• [Assigned task]: Give the title and date of every post in the blog excerpt below.

• [Text excerpt]:
BEGIN

Sunday, September 18, 2016

Prayer points

One of the odd parts of any evangelical home group is the gathering (sharing?) of 'prayer points' prior to praying about (some...most) of them. It has liturgical dimensions; but its the pop-liturgy of the business meeting. There, instead of 'prayer points' we have 'action items'. The latter has been much lampooned. Oh that the former were as well.

My recent experience of this pop-liturgy is scary, and I've felt judged, criticised, embarrassed and discouraged. Hardly any of the outcomes  Paul would have thought could come from praying together in love, support and encouragement.

I divulged some matters that were pressing on may family and I: one pray-er thought that our Father in heaven should help us to 'repent'. Thanks Francine: so you know our internal state, our circumstances and history? At this point I wished I was given to profanity.

More recently, on Frost's enjoining us to eat with others thrice a week, and I protested that I could barely do thrice a year, one of the group members decided it was her turn to cross examine me, my family and suggest 'solutions' to what she saw as the problem.

Neither of these women seemed to think that they should believe and trust my requests or statements, but dive in and undo them according to their shallow, prejudiced and misjudged insight.

This is not what group pray should be: people talk about what they want prayed and expect to be given the benefit of the doubt, not a detailed haughty inquisition pre-pray or in-prayer. Rubbish. Why would I join a home group if this is the treatment?

The first rule of Christian interaction: be kind.

Saturday, September 17, 2016

Aliens

Looking over a nephew's school poem: all about aliens and the sun burning out, I wondered at the Christian teaching the paid Christian at school was giving...and even wondered at same at his youth group: the poem was gravid with philosophical materialism.

How would he align this with the philsophical personalism of the Bible? Would he be equipped to deal with it through any Christian education he received, or would this merely take the tenor of our times as a given and completely fail to equip him to critically overturn it on understanding that comes from the word of God?

Knowing how most churches work: at the trival level of Bible stories, and if not, then philosophically disconnected from the ideas of the world, allowing its 'world view' to swallow thus subsume the truth of the Bible.

Witless, we perish.

Tuesday, September 13, 2016

Eat Frost

We've now done Frost's chapter on Eat. The deal is to eat with others three times a week; I can fudge this by having morning tea with someone at work, but its a fudge; we talk about work.

Moreover, the three times has to be with a combination of church and non-church people.

Fine in principal, but now we've got a number, its fixed: not even couched as a touchpoint: some can do more, others less.

END

• [Dataset section]:
BEGIN

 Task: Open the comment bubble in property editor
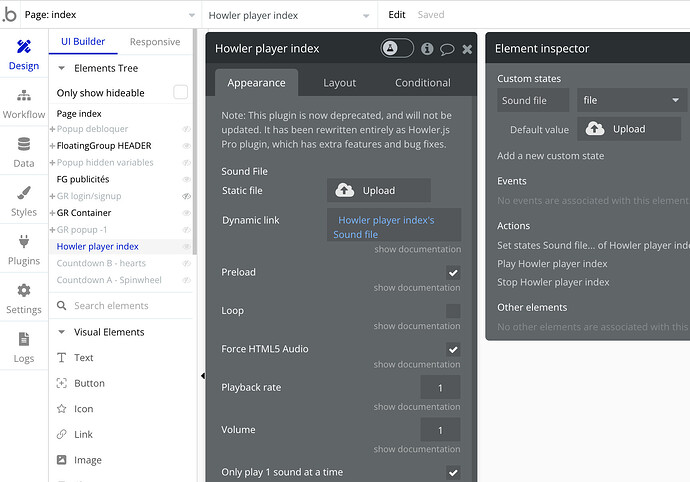[447, 49]
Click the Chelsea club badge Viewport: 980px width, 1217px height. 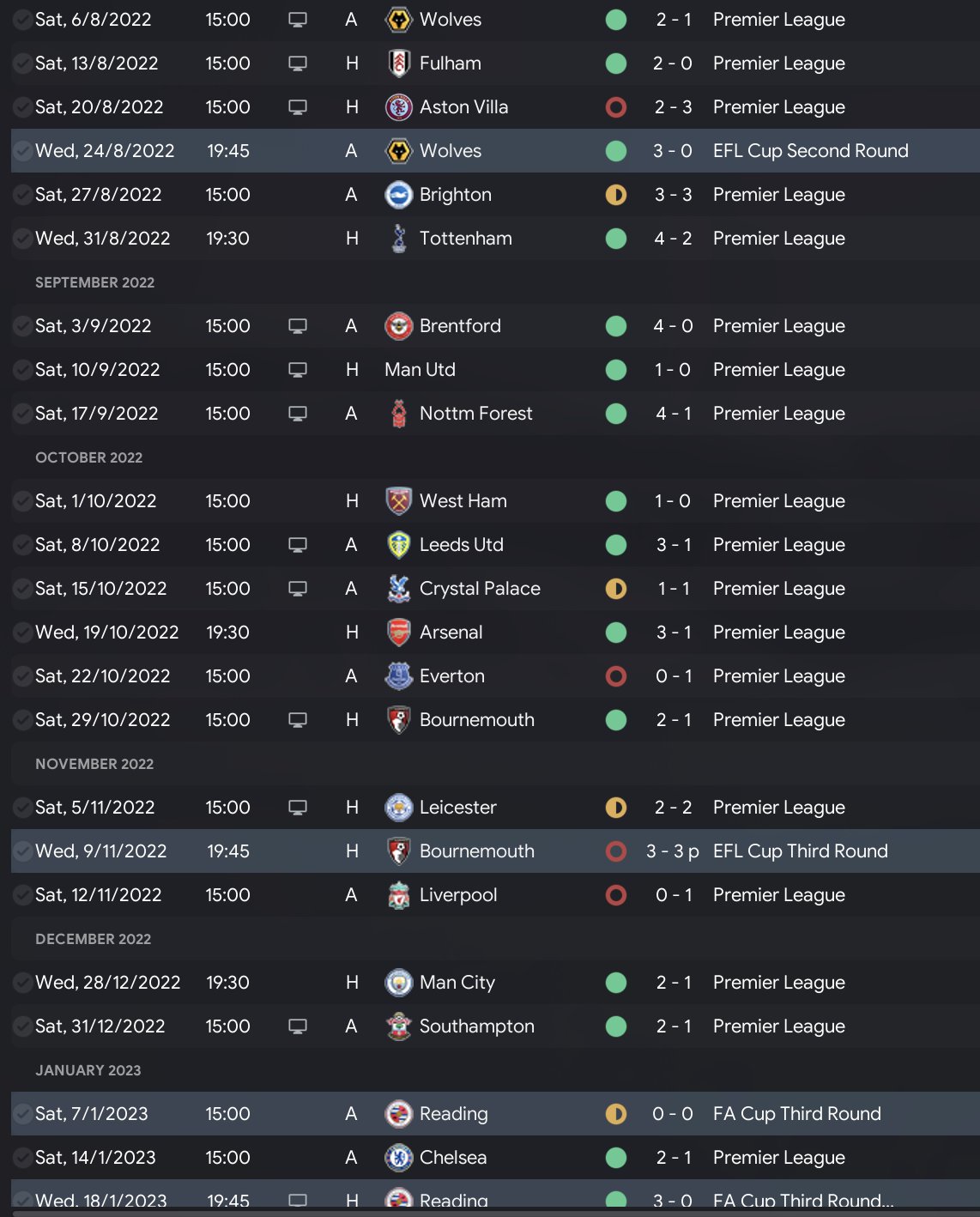tap(398, 1158)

END

• [Response area]:
Prayer points: Sunday, September 18, 2016
Aliens: Saturday, September 17, 2016
Eat Frost: Tuesday, September 13, 2016